The Rapid Refresh (RAP) and High-Resolution Rapid Refresh (HRRR) are real-time operational hourly updating forecast systems, run at 13- and 3-km grid spacing, respectively. Both systems use the Advanced Research version of the Weather Research and Forecasting (WRF-ARW) model, which allows WRF-community users to utilize any model components improved for forecasting in regions of complex terrain. During the second installment of the Wind Forecast Improvement Project (WFIP 2), the HRRR has been targeted for the improvement of low-level wind forecasts in the Columbia River Basin (CRB), which requires much finer grid spacing to resolve important terrain features in the Cascade Mountains and the CRB. This project provides an opportunity to set up and test a high-resolution nest (dx = 750 m) within the HRRR over the northwestern U.S.  Special effort is made to incorporate scale-aware aspects into the RAP/HRRR physics to improve wind forecasts not only for operational-scales, but also for this higher resolution application.

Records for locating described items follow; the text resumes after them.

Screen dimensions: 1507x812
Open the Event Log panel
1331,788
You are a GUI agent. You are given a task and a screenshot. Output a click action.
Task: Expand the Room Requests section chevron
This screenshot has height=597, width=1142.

Many wind profiling and scanning instruments were deployed in the CRB in support the WFIP 2 field project, which began on 01 October 2015 and ended 31 March 2017. During the project, several forecast error modes have been identified; the most systematic are the low-bias in the depth of cold pools during the winter and the low wind speed bias in thermal trough-induced gap flows during the summer. Most effort has been focused on developing the Mellor-Yamada-Nakanishi-Niino (MYNN) turbulent mixing scheme to improve upon these biases, but investigating the effects of horizontal mixing has also helped improve some of the common model biases. This presentation will highlight the testing and development of these model components, showing the improvements over original versions for temperature and wind profiles. Examples of case studies and retrospective periods will be presented to illustrate the improvements. Ongoing and future RAP/HRRR physics development will be noted.